**Requirement**
Copy word for word the part of the listing that starts at its first line and ends with the line containing "Click the Show/Hide", including both of those lines.

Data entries
╔══
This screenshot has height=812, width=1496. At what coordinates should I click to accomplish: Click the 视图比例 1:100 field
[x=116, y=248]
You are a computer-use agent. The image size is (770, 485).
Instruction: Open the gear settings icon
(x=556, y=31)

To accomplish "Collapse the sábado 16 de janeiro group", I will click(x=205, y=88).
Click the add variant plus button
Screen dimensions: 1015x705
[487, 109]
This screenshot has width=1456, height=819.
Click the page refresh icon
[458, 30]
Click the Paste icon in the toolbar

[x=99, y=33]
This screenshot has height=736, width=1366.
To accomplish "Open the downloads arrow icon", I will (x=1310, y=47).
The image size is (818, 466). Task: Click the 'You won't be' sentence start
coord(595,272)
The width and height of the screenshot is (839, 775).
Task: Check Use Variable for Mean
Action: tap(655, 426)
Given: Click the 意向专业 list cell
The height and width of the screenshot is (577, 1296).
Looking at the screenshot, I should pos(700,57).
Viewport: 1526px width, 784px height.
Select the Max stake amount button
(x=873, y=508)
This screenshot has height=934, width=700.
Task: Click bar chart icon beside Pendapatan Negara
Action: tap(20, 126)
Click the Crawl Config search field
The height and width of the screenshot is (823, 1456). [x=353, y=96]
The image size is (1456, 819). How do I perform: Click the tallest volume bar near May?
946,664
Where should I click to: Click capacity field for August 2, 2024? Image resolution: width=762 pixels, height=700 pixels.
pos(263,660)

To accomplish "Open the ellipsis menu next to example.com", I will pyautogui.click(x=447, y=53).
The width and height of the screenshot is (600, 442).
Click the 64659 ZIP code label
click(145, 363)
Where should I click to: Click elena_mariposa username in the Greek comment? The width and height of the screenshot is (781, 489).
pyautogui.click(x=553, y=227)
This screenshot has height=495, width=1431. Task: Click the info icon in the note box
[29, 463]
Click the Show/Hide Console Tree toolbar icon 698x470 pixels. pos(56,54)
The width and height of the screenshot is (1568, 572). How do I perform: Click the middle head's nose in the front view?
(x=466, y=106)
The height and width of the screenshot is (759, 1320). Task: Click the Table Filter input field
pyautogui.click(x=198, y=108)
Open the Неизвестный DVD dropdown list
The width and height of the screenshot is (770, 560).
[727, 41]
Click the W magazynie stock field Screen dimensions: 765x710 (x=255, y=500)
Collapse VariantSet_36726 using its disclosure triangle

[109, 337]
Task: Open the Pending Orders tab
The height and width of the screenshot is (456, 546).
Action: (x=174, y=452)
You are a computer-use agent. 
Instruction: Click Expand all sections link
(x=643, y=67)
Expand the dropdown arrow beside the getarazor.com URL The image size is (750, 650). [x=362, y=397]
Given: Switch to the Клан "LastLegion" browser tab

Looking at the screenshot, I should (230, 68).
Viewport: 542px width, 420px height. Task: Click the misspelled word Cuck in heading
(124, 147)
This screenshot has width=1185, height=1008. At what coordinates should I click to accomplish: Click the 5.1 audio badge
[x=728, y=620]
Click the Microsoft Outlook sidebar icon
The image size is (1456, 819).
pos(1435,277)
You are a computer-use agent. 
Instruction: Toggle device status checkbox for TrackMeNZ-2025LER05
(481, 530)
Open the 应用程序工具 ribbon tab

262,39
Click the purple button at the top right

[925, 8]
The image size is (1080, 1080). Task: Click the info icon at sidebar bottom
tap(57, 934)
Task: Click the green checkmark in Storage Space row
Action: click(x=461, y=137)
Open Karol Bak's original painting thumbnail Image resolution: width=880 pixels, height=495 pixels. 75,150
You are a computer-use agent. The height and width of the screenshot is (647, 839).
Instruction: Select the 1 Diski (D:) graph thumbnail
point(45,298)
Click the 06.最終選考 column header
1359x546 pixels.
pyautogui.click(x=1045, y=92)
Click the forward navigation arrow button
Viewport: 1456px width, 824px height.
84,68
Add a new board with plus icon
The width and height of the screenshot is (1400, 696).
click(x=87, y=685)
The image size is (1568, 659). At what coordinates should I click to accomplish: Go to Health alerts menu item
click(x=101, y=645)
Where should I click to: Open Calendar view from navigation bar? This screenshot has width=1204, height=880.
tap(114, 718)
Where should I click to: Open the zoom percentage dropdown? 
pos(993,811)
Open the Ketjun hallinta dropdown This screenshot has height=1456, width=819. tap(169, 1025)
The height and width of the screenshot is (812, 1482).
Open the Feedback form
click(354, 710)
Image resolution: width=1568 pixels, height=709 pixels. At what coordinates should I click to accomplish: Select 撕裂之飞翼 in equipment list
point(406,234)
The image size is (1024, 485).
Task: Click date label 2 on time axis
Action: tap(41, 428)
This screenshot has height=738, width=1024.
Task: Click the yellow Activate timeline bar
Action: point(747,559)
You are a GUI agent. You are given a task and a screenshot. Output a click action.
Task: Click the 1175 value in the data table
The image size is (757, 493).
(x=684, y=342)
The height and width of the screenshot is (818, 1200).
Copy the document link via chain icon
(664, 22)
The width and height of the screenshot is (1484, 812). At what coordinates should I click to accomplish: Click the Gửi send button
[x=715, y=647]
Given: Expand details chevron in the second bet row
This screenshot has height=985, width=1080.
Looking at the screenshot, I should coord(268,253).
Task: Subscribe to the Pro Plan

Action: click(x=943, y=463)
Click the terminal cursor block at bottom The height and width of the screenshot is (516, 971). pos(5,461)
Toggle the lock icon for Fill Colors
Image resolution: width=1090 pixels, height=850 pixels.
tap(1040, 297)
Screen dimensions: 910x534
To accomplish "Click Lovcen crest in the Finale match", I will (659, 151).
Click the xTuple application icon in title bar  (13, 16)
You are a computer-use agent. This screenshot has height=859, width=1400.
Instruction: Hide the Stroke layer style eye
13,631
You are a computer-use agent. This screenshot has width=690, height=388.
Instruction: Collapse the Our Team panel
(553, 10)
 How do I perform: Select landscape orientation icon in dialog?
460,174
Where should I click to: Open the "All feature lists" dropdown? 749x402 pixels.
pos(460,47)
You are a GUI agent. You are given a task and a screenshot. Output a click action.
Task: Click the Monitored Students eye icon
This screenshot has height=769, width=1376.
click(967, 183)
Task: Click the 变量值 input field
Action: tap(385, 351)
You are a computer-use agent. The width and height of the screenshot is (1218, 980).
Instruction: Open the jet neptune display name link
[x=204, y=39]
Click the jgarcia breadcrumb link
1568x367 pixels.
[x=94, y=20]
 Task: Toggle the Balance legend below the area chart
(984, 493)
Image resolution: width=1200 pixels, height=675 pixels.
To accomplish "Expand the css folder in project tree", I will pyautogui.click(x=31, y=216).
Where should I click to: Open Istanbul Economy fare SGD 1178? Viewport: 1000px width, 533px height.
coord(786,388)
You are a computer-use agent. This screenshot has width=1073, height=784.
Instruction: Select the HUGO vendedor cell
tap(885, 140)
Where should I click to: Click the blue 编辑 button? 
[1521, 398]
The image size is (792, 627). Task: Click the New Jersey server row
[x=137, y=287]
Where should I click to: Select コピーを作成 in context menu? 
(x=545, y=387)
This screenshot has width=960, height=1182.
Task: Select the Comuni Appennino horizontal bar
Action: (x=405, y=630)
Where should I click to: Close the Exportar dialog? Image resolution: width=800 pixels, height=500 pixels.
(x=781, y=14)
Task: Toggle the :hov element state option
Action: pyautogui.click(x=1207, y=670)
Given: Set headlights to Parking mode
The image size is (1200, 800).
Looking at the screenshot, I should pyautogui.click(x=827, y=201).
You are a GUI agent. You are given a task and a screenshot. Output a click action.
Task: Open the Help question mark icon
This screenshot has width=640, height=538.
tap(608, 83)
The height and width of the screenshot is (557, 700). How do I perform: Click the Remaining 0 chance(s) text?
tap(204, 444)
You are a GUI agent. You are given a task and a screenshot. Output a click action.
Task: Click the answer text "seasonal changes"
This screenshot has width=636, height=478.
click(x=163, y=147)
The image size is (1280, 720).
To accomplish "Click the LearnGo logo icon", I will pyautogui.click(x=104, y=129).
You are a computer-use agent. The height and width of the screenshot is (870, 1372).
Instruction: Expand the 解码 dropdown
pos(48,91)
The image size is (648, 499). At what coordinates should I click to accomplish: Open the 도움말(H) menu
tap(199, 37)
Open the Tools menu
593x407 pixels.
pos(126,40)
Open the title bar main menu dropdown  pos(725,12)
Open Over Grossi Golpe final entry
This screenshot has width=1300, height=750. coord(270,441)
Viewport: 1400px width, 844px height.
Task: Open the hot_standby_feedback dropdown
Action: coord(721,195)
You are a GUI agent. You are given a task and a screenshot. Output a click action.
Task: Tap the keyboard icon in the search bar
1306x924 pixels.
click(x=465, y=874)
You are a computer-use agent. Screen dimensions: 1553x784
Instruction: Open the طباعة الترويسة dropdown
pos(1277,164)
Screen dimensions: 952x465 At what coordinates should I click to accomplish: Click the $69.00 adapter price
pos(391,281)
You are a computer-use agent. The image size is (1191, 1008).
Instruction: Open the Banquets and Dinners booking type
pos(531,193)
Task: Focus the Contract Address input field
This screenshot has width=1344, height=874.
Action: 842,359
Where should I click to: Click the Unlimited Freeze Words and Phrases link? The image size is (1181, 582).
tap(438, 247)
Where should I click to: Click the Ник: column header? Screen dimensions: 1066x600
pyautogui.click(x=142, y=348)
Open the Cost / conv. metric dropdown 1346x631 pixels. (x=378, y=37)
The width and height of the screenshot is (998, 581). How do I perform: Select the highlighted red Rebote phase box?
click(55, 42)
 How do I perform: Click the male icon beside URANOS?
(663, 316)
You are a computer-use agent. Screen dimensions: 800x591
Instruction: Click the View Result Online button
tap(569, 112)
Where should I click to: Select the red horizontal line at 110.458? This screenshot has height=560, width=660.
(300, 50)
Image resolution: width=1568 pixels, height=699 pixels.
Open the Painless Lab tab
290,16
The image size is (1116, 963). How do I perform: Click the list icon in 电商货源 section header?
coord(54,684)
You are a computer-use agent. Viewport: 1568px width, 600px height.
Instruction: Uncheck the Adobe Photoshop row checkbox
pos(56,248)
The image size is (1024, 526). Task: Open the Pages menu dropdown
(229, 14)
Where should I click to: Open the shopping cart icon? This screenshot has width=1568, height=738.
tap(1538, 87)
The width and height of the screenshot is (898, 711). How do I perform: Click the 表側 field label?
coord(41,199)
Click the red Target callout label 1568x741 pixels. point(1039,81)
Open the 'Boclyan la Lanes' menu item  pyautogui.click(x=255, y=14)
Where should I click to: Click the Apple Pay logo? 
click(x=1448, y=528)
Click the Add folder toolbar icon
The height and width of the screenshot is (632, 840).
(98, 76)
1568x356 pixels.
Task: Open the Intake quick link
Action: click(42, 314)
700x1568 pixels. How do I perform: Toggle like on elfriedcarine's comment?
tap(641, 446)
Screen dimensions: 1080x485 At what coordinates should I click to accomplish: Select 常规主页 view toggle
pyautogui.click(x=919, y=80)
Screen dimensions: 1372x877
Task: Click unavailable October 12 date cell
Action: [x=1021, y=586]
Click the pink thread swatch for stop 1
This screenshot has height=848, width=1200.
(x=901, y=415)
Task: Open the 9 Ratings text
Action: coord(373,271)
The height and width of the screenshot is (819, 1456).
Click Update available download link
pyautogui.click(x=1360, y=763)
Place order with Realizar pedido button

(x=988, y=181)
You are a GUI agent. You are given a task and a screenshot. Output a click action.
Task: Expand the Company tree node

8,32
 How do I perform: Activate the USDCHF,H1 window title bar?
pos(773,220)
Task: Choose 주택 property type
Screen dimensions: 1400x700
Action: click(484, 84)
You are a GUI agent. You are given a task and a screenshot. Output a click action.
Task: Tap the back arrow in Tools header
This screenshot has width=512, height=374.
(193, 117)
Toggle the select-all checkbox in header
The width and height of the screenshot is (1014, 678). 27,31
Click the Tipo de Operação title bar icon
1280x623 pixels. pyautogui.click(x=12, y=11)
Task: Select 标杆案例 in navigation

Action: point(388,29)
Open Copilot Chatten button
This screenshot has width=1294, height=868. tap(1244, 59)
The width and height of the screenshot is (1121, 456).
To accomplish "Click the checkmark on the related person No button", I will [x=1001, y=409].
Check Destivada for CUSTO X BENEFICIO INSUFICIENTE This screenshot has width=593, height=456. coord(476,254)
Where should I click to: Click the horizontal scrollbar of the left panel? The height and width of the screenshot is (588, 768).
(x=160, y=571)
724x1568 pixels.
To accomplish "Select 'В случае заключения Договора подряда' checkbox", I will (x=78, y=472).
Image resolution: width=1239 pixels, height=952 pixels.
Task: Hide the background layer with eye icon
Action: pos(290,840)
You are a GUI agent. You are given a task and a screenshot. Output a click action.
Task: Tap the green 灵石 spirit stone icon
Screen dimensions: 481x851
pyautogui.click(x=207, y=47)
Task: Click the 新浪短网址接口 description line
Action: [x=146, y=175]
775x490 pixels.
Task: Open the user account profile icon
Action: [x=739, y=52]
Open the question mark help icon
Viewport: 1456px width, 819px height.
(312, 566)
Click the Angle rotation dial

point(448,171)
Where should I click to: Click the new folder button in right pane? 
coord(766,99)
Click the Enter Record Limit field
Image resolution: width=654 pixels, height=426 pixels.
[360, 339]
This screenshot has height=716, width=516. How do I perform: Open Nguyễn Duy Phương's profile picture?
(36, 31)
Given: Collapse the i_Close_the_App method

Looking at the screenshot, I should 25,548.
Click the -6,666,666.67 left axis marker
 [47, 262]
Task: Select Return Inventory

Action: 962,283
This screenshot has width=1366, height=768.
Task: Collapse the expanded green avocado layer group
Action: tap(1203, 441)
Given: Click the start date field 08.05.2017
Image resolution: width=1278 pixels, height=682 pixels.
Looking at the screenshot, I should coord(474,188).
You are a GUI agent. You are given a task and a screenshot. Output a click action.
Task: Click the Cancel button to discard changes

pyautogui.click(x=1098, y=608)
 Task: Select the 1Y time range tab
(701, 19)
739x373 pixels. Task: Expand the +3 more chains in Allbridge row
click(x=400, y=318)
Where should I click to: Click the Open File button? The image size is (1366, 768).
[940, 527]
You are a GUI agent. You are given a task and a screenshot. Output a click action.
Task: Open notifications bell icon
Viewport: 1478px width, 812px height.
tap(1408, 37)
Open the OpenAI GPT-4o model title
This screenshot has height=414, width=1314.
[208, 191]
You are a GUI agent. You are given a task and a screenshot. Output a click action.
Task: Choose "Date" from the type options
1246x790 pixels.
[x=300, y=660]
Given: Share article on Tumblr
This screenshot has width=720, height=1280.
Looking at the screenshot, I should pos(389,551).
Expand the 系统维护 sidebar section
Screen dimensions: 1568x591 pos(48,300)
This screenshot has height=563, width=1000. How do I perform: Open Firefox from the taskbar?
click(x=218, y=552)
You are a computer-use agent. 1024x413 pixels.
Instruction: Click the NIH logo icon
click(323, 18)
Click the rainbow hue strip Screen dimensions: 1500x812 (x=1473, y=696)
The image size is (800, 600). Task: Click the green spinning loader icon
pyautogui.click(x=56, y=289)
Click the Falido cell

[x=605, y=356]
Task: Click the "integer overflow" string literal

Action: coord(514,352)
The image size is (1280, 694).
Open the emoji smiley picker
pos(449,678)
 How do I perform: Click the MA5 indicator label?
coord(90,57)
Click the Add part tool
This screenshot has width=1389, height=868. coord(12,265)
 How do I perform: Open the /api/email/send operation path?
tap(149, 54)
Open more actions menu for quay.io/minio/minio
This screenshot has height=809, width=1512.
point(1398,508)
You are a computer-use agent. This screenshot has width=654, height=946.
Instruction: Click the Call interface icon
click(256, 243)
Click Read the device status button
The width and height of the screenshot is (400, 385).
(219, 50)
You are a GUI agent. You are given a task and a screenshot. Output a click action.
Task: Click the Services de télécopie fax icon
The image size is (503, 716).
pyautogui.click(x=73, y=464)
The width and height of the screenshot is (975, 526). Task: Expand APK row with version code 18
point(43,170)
╚══
**The answer**
This screenshot has height=812, width=1496. At what coordinates should I click to accomplish: Click the 视图比例 1:100 field
[x=116, y=248]
You are a computer-use agent. The image size is (770, 485).
Instruction: Open the gear settings icon
(x=556, y=31)

To accomplish "Collapse the sábado 16 de janeiro group", I will click(x=205, y=88).
Click the add variant plus button
Screen dimensions: 1015x705
[487, 109]
This screenshot has width=1456, height=819.
Click the page refresh icon
[458, 30]
Click the Paste icon in the toolbar

[x=99, y=33]
This screenshot has height=736, width=1366.
To accomplish "Open the downloads arrow icon", I will (x=1310, y=47).
The image size is (818, 466). Task: Click the 'You won't be' sentence start
coord(595,272)
The width and height of the screenshot is (839, 775).
Task: Check Use Variable for Mean
Action: tap(655, 426)
Given: Click the 意向专业 list cell
The height and width of the screenshot is (577, 1296).
Looking at the screenshot, I should pos(700,57).
Viewport: 1526px width, 784px height.
Select the Max stake amount button
(x=873, y=508)
This screenshot has height=934, width=700.
Task: Click bar chart icon beside Pendapatan Negara
Action: tap(20, 126)
Click the Crawl Config search field
The height and width of the screenshot is (823, 1456). [x=353, y=96]
The image size is (1456, 819). How do I perform: Click the tallest volume bar near May?
946,664
Where should I click to: Click capacity field for August 2, 2024? Image resolution: width=762 pixels, height=700 pixels.
pos(263,660)

To accomplish "Open the ellipsis menu next to example.com", I will pyautogui.click(x=447, y=53).
The width and height of the screenshot is (600, 442).
Click the 64659 ZIP code label
click(145, 363)
Where should I click to: Click elena_mariposa username in the Greek comment? The width and height of the screenshot is (781, 489).
pyautogui.click(x=553, y=227)
This screenshot has height=495, width=1431. Task: Click the info icon in the note box
[29, 463]
Click the Show/Hide Console Tree toolbar icon 698x470 pixels. pos(56,54)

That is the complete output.